- _Задание_
Процитируйте, пожалуйста, фрагмент страницы полностью, без единого изменения.

*** Фрагмент страницы

Насколько предтеча не обгоним, настолько же он и непреходящ; ибо его поэзия пребывает в качестве сбывшейся (ein Gewesenes). Суще-бытийное прибытия сосредотачивается обратно в судьбе. То, что таким образом никогда не падает в поток преходящести, заранее преодолевает всякую преходящесть. То, что лишь прошло, уже в канун своего исчезновения становится внесудьбинным. Сбывшееся, напротив, есть судьбинно-посланное. В предполагаемом вечном кроется лишь некая отодвинутая бренность, задвинутая в пустоту некоего бессрочного Сейчас.

И если Рильке есть «поэт скудной эпохи», то лишь его поэзия ответит на вопрос, для чего он поэт, по какому пути движется его песнь, где место поэта посреди судьбы мировой Ночи. Эта судьба и решает, что в этой поэзии остается судьбинным.


1946 г.

<Опубликовано в 1950 г. в книге «Holzwege»>

Язык поэмы

Истолкование (поиск местности) поэзии Георга Тракля


Истолковать (erörtern) подразумевает здесь прежде всего: указать на место, на местность (in den Ort weisen), подтолкнуть к месту. Далее это означает: обратить внимание на это место. И то, и другое – и указание на место, и внимательное рассмотрение места – суть предварительно-подготовительные шаги истолкования. Однако с нашей стороны уже достаточная смелость, если в дальнейшем мы удовольствуемся лишь этими предварительными шагами. Истолкование, если следовать ходу мысли, завершается вопросом. Вопрошает же оно о локализованности места, о мествовании места, об уместности места.

******
*** Исходные данные

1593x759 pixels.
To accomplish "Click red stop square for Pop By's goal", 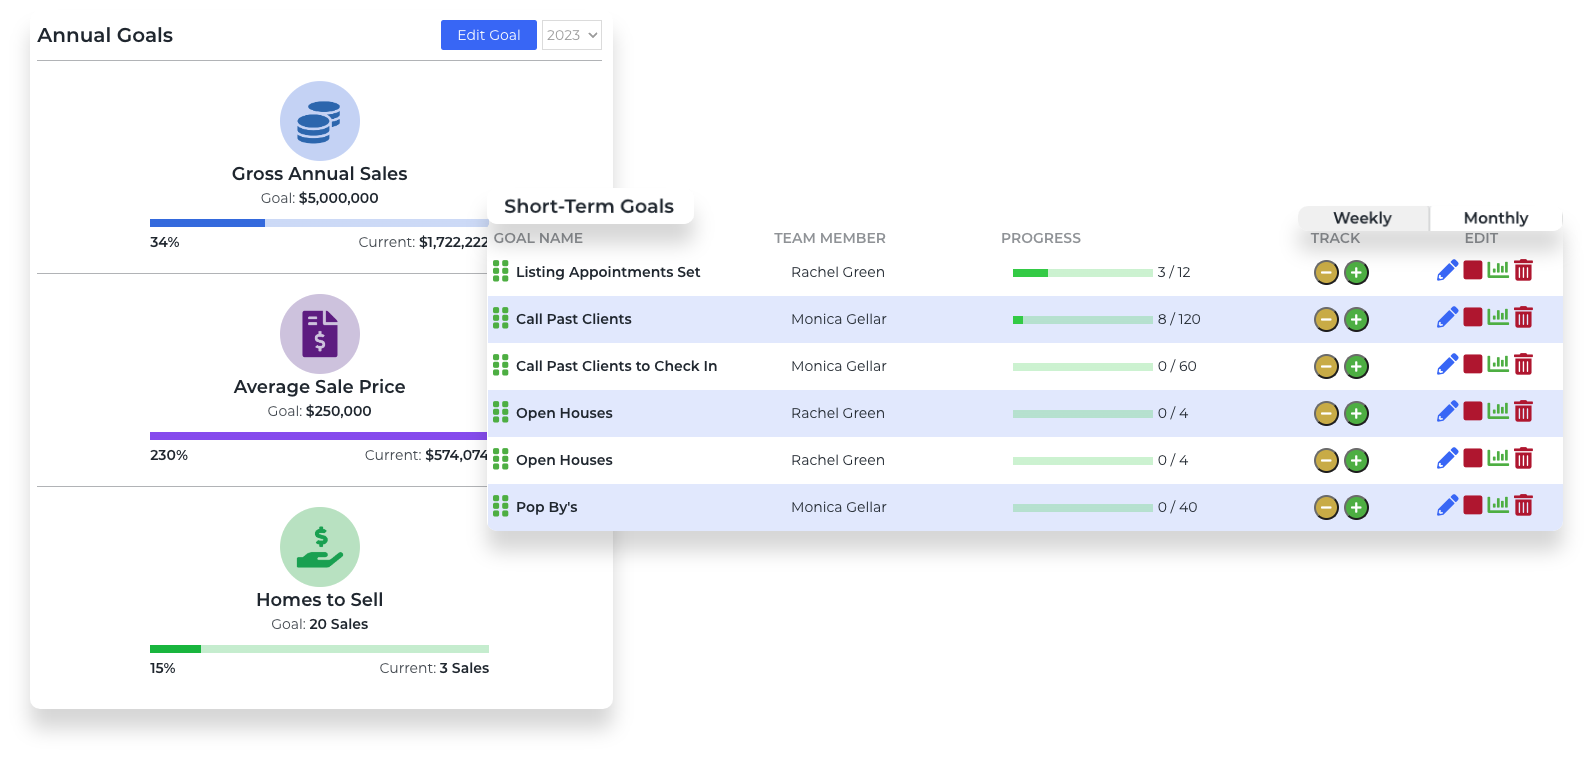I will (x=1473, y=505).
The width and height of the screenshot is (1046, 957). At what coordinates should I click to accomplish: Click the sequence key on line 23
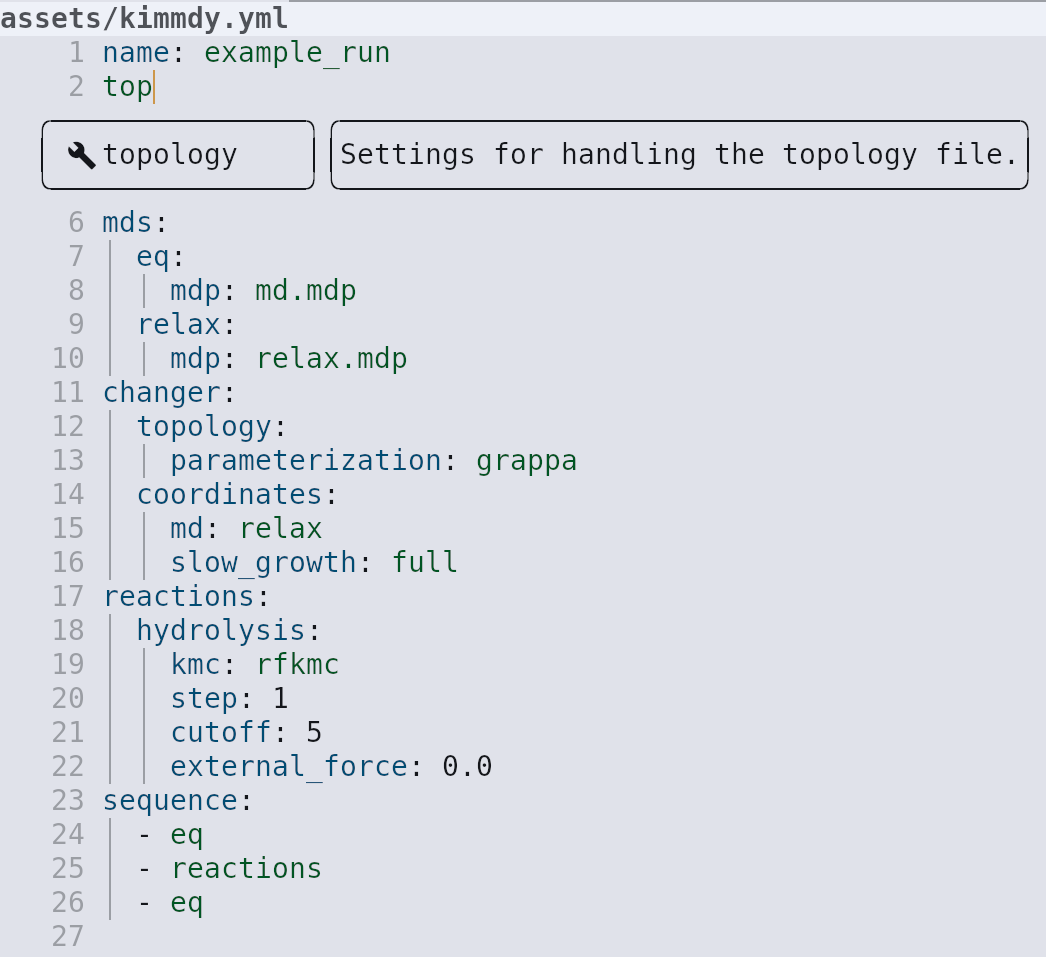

******

- _Ответ на задание_
Насколько предтеча не обгоним, настолько же он и непреходящ; ибо его поэзия пребывает в качестве сбывшейся (ein Gewesenes). Суще-бытийное прибытия сосредотачивается обратно в судьбе. То, что таким образом никогда не падает в поток преходящести, заранее преодолевает всякую преходящесть. То, что лишь прошло, уже в канун своего исчезновения становится внесудьбинным. Сбывшееся, напротив, есть судьбинно-посланное. В предполагаемом вечном кроется лишь некая отодвинутая бренность, задвинутая в пустоту некоего бессрочного Сейчас.

И если Рильке есть «поэт скудной эпохи», то лишь его поэзия ответит на вопрос, для чего он поэт, по какому пути движется его песнь, где место поэта посреди судьбы мировой Ночи. Эта судьба и решает, что в этой поэзии остается судьбинным.


1946 г.

<Опубликовано в 1950 г. в книге «Holzwege»>

Язык поэмы

Истолкование (поиск местности) поэзии Георга Тракля


Истолковать (erörtern) подразумевает здесь прежде всего: указать на место, на местность (in den Ort weisen), подтолкнуть к месту. Далее это означает: обратить внимание на это место. И то, и другое – и указание на место, и внимательное рассмотрение места – суть предварительно-подготовительные шаги истолкования. Однако с нашей стороны уже достаточная смелость, если в дальнейшем мы удовольствуемся лишь этими предварительными шагами. Истолкование, если следовать ходу мысли, завершается вопросом. Вопрошает же оно о локализованности места, о мествовании места, об уместности места.